Collins, who is from Irvine, said that after sustaining a disabling injury while working as a pipe fitter and welder, he began searching for "some other career to pursue. This is a whole lot different, going from what I was doing to chopping onions, frying hamburgers and cutting lettuce."

In addition to learning to cook, one night a week the students receive classroom instruction.

European-Style Cooking

"I try to teach them basic knowledge about cooking in the European style because that's what the good restaurants are looking for," said Slaughter, who wears the tallest white hat--his is 12 inches.

"I teach them how to decorate the food. Food has got to look pretty," he said.

The center does not guarantee a job, but it tries to help the trainees in seeking employment, said Norman Roberts, director of the district's food services.

"With Marvin's contacts, district brochures that advertise the program and the center's graduates telling others, we get more job requests than we have students," Roberts said.

Slaughter delights in his students' success stories.

"About a year ago I had a 30-year-old student come through here who could barely walk because of a bout with polio. Many didn't give him much hope.

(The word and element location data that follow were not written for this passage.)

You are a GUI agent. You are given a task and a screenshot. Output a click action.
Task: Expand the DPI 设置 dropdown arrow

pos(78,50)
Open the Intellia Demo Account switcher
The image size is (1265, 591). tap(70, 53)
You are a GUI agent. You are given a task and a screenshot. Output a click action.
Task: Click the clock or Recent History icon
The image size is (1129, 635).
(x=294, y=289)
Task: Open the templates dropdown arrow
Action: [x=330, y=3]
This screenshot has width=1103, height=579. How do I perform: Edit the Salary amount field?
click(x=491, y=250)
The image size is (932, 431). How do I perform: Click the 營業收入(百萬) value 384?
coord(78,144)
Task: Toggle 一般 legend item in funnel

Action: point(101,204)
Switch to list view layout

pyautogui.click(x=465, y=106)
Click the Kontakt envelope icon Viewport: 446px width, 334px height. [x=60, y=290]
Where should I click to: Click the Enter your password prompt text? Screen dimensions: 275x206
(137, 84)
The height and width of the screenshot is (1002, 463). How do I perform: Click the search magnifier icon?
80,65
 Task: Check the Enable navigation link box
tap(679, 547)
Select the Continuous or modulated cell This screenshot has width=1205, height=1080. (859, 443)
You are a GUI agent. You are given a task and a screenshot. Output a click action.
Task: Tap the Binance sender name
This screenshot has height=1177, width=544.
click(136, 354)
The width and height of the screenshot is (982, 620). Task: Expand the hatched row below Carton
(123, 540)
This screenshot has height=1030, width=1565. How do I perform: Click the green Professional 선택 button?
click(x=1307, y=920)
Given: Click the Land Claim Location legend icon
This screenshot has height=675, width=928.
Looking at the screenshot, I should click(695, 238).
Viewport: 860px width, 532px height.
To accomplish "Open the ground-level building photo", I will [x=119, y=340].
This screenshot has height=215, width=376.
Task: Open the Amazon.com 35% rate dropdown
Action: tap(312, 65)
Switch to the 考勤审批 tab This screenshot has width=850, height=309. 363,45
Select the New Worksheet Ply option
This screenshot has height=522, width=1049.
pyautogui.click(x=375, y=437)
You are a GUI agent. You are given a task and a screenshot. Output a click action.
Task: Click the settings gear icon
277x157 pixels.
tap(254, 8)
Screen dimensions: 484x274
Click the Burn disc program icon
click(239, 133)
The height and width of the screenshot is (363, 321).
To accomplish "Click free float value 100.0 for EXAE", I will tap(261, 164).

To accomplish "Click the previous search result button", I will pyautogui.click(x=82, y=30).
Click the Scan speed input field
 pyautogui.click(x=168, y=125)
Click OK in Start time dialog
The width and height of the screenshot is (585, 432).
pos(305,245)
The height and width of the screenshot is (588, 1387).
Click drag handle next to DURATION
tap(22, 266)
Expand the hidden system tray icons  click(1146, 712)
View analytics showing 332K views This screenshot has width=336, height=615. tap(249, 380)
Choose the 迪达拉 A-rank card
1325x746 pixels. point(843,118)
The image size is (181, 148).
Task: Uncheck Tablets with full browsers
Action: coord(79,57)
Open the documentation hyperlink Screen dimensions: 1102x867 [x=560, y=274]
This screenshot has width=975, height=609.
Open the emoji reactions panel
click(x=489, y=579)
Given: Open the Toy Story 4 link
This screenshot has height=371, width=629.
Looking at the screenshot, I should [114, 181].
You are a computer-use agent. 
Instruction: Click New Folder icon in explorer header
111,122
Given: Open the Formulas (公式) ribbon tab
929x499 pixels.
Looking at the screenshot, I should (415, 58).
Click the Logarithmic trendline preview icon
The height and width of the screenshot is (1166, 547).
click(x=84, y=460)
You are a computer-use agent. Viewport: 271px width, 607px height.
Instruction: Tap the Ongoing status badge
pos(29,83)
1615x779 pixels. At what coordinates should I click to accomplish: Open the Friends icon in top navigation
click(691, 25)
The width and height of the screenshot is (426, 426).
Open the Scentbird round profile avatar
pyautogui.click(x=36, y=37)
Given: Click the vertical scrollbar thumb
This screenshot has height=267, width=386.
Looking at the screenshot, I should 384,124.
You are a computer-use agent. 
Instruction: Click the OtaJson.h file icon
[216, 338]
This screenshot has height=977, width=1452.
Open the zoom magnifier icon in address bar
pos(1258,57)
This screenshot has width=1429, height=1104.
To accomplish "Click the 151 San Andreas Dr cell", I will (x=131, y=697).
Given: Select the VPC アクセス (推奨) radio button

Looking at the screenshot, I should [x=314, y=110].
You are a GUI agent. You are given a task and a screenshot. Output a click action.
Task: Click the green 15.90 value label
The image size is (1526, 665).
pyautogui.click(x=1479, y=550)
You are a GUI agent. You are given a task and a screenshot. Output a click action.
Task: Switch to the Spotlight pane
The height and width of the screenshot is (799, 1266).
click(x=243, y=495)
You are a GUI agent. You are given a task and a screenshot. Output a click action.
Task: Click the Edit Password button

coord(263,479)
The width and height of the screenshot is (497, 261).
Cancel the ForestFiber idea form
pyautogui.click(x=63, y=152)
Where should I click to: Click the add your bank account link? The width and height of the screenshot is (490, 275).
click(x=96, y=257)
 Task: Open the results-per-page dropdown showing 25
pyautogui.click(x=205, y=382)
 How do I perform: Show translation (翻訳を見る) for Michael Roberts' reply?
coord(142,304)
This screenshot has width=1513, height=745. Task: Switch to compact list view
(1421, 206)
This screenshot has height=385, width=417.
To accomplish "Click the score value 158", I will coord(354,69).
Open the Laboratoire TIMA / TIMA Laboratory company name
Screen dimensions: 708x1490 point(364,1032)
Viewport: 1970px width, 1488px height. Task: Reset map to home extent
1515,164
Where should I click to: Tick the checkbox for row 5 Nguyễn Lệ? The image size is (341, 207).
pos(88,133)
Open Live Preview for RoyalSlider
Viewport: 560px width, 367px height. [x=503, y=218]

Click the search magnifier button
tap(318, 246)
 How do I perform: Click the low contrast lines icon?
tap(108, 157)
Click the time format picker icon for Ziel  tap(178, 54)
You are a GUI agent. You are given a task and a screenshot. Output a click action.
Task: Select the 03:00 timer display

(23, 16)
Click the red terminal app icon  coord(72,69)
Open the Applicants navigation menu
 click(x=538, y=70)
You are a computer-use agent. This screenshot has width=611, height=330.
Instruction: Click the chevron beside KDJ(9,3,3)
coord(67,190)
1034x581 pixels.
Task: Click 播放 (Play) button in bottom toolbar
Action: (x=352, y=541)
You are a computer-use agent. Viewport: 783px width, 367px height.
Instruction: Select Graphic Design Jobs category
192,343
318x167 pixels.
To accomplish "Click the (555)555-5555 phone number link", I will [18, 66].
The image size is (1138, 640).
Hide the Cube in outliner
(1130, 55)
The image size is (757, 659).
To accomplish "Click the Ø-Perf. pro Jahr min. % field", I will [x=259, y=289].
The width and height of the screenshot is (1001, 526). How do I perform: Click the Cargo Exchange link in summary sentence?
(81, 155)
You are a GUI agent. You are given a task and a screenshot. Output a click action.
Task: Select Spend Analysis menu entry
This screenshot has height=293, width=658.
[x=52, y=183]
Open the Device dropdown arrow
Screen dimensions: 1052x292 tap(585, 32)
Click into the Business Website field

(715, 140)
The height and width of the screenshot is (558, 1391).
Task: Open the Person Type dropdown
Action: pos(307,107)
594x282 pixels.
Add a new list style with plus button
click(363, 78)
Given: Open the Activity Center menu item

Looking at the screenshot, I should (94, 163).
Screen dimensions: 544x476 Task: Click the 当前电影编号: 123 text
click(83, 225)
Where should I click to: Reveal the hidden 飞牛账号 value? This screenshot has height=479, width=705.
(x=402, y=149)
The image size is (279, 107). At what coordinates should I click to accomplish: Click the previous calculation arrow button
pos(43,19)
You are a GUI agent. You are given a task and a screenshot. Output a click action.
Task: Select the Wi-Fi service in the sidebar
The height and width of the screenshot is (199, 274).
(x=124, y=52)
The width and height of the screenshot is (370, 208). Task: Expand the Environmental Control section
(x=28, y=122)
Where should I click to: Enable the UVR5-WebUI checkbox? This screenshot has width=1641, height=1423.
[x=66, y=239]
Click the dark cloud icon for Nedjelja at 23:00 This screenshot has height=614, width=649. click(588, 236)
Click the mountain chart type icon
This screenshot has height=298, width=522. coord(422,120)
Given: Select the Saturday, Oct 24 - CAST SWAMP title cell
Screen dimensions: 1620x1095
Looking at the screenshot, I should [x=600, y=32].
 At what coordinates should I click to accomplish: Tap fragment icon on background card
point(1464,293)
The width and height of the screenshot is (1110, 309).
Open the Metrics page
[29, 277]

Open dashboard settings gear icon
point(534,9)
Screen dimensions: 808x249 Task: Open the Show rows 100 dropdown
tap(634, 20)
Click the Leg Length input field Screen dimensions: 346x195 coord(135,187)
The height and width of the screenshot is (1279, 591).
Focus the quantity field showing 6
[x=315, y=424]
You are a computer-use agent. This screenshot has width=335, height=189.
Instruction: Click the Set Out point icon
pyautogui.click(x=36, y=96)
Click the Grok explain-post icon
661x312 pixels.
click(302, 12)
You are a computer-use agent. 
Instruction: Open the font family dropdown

"Today the young man runs his own delicatessen in a high-rise building in West Covina," Slaughter said.

$10,000 Annual Loss

The district pays for most of the $230,000-a-year program through state funds, the sale of food, and student fees, which are used primarily to pay for laundering the students' uniforms, officials said. Still, Roberts said, the program operates at a loss of about $10,000 a year.

Hall explained that the district takes the loss because it provides a public service by training students in a vocation where they can readily find work.

"We are in the business of educating students. We don't complain when other departments fail to show a profit. The English department doesn't make a profit," Hall said.

Most of the deficit is attributable to through food that is wasted during training of the students, Roberts said.

"We don't get upset when things don't turn out right. After all, this is training," said Slaughter recently as he watched a batch of badly burned rolls being dumped into a wastebasket.

However, he quickly added, "there have been a few embarrassing times."

One of those times, Slaughter said, was when students prepared a French-style ham for a banquet.

"It looked so beautiful. We were so impressed with how it looked that no one thought to taste it before it was served.

"It tasted like a rubber tire. We make sure we taste everything now," the chef said.